__REQUIRED ACTION__.
Start to finish, repeat the records exactly.

Dataset excerpts
_ _ _ _ _
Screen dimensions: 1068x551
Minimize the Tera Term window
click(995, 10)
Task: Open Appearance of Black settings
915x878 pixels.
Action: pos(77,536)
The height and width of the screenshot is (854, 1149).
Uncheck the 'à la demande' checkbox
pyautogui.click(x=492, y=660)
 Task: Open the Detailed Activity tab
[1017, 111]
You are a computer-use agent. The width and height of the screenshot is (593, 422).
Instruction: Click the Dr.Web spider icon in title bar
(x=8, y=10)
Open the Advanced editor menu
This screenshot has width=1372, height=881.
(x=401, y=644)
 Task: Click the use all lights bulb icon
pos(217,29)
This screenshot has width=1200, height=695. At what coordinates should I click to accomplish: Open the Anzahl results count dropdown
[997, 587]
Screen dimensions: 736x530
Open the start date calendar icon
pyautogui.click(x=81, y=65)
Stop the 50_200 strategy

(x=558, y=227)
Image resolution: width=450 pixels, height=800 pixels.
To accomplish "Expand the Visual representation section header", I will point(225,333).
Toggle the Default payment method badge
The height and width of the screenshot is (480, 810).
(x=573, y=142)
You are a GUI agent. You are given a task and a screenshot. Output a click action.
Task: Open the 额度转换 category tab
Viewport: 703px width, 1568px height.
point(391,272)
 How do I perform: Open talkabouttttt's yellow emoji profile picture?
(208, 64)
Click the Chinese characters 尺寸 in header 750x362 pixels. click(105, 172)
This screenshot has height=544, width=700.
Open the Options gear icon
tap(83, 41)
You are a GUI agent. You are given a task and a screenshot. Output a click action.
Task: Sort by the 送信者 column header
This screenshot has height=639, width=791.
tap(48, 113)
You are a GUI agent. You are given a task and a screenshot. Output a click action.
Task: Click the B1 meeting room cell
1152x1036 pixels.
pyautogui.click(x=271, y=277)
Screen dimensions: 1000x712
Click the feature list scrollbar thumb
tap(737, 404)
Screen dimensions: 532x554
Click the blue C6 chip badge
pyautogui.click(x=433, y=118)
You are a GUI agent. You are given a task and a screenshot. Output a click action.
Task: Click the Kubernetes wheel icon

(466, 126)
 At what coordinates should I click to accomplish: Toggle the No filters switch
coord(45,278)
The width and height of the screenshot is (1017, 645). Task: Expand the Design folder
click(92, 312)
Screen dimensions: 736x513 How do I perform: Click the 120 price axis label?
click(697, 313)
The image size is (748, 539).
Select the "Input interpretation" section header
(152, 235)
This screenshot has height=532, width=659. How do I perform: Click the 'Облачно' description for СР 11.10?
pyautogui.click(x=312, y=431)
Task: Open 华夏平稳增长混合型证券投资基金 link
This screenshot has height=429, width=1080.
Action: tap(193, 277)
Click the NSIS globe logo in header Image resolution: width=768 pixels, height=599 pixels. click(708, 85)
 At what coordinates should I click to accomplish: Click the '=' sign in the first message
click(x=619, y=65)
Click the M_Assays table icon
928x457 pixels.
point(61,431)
_ _ _ _ _
__ANSWER SECTION__.
Screen dimensions: 1068x551
Minimize the Tera Term window
click(995, 10)
Task: Open Appearance of Black settings
915x878 pixels.
Action: pos(77,536)
The height and width of the screenshot is (854, 1149).
Uncheck the 'à la demande' checkbox
pyautogui.click(x=492, y=660)
 Task: Open the Detailed Activity tab
[1017, 111]
You are a computer-use agent. The width and height of the screenshot is (593, 422).
Instruction: Click the Dr.Web spider icon in title bar
(x=8, y=10)
Open the Advanced editor menu
This screenshot has width=1372, height=881.
(x=401, y=644)
 Task: Click the use all lights bulb icon
pos(217,29)
This screenshot has width=1200, height=695. At what coordinates should I click to accomplish: Open the Anzahl results count dropdown
[997, 587]
Screen dimensions: 736x530
Open the start date calendar icon
pyautogui.click(x=81, y=65)
Stop the 50_200 strategy

(x=558, y=227)
Image resolution: width=450 pixels, height=800 pixels.
To accomplish "Expand the Visual representation section header", I will point(225,333).
Toggle the Default payment method badge
The height and width of the screenshot is (480, 810).
(x=573, y=142)
You are a GUI agent. You are given a task and a screenshot. Output a click action.
Task: Open the 额度转换 category tab
Viewport: 703px width, 1568px height.
point(391,272)
 How do I perform: Open talkabouttttt's yellow emoji profile picture?
(208, 64)
Click the Chinese characters 尺寸 in header 750x362 pixels. click(105, 172)
This screenshot has height=544, width=700.
Open the Options gear icon
tap(83, 41)
You are a GUI agent. You are given a task and a screenshot. Output a click action.
Task: Sort by the 送信者 column header
This screenshot has height=639, width=791.
tap(48, 113)
You are a GUI agent. You are given a task and a screenshot. Output a click action.
Task: Click the B1 meeting room cell
1152x1036 pixels.
pyautogui.click(x=271, y=277)
Screen dimensions: 1000x712
Click the feature list scrollbar thumb
tap(737, 404)
Screen dimensions: 532x554
Click the blue C6 chip badge
pyautogui.click(x=433, y=118)
You are a GUI agent. You are given a task and a screenshot. Output a click action.
Task: Click the Kubernetes wheel icon

(466, 126)
 At what coordinates should I click to accomplish: Toggle the No filters switch
coord(45,278)
The width and height of the screenshot is (1017, 645). Task: Expand the Design folder
click(92, 312)
Screen dimensions: 736x513 How do I perform: Click the 120 price axis label?
click(697, 313)
The image size is (748, 539).
Select the "Input interpretation" section header
(152, 235)
This screenshot has height=532, width=659. How do I perform: Click the 'Облачно' description for СР 11.10?
pyautogui.click(x=312, y=431)
Task: Open 华夏平稳增长混合型证券投资基金 link
This screenshot has height=429, width=1080.
Action: tap(193, 277)
Click the NSIS globe logo in header Image resolution: width=768 pixels, height=599 pixels. click(708, 85)
 At what coordinates should I click to accomplish: Click the '=' sign in the first message
click(x=619, y=65)
Click the M_Assays table icon
928x457 pixels.
point(61,431)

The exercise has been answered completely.